Contract Specification
Use a structured format for data contracts. The Open Data Contract Standard (ODCS) provides a YAML-based specification:
# contracts/user-activity-v2.yaml
apiVersion: v2.0.0
kind: DataContract
metadata:
name: user-activity-events
version: 2.1.0
owner: user-platform-team
contact: user-platform@company.com
schema:
type: object
properties:
event_id:
type: string
format: uuid
description: "Unique event identifier"
required: true
user_id:
type: string
description: "Authenticated user identifier"
required: true
pii: true
event_type:
type: string
enum: ["page_view", "click", "search", "purchase", "add_to_cart"]
required: true
timestamp:
type: string
format: date-time
description: "Event time in UTC ISO 8601"
required: true
properties:
type: object
description: "Event-specific properties"
required: false
quality:
completeness:
- field: event_id
threshold: 1.0
- field: user_id
threshold: 0.99
freshness:
max_delay_seconds: 300
volume:
min_daily_records: 1000000
sla:
availability: 99.9%
latency_p99_seconds: 5
consumers:
- team: ml-recommendations
usage: "Training data for recommendation model"
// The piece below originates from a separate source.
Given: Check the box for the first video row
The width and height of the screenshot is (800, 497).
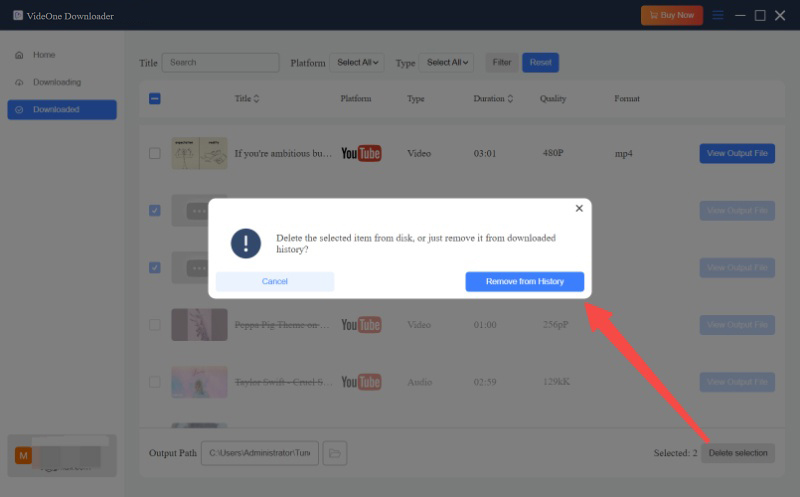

fields_used: [user_id, event_type, timestamp, properties]
- team: analytics
usage: "User behaviour dashboards"
fields_used: [event_type, timestamp]
Validation Enforcement
Producer-Side Validation
The data producer validates every record against the contract before publishing:
from datacontract import DataContract
contract = DataContract.load("contracts/user-activity-v2.yaml")
def publish_event(event: dict):
validation = contract.validate(event)
if not validation.is_valid:
logger.error(f"Contract violation: {validation.errors}")
metrics.increment("contract_violations")
# Route to dead letter queue, do not publish
dead_letter_queue.send(event)
return
kafka_producer.send("user-activity", event)
Consumer-Side Validation
Consumers validate incoming data against their understanding of the contract:
def consume_events():
for message in kafka_consumer:
event = message.value
if not contract.validate_subset(event, fields=REQUIRED_FIELDS):
logger.warning(f"Unexpected data format: {event}")
metrics.increment("consumer_validation_failures")
continue
process_event(event)
CI/CD Contract Checks
Validate contract changes in the producer’s CI pipeline:
- name: Validate data contract
run: |
datacontract lint contracts/user-activity-v2.yaml
datacontract breaking contracts/user-activity-v2.yaml \
--against main:contracts/user-activity-v2.yaml
The breaking check compares the proposed contract against the current version and fails if breaking changes are detected (removed fields, type changes, narrowed enums).
Versioning Strategy
Semantic Versioning for Contracts
- Major version (2.0.0 -> 3.0.0) - Breaking changes: removed fields, type changes, narrowed constraints. Requires consumer migration.
- Minor version (2.1.0 -> 2.2.0) - Backward-compatible additions: new optional fields, expanded enums. Consumers continue working without changes.
- Patch version (2.1.0 -> 2.1.1) - Documentation updates, description clarifications. No schema changes.
Breaking Change Process
When a breaking change is necessary:
- Propose the change with a migration guide
- Notify all registered consumers (from the contract’s consumer list)
- Publish both old and new versions simultaneously during a migration period
- Track consumer migration progress
- Retire the old version after all consumers have migrated
Why This Matters for AI
AI models are especially sensitive to data contract violations:
- A renamed feature column causes a training pipeline to fail silently (reading null values instead of actual data)
- A new enum value in a categorical feature creates an out-of-vocabulary condition the model was not trained on
- A change in timestamp format shifts all time-based features
- A change in data freshness SLO means features computed from this data may be staler than the model expects
Data contracts make these dependencies explicit before they become production incidents.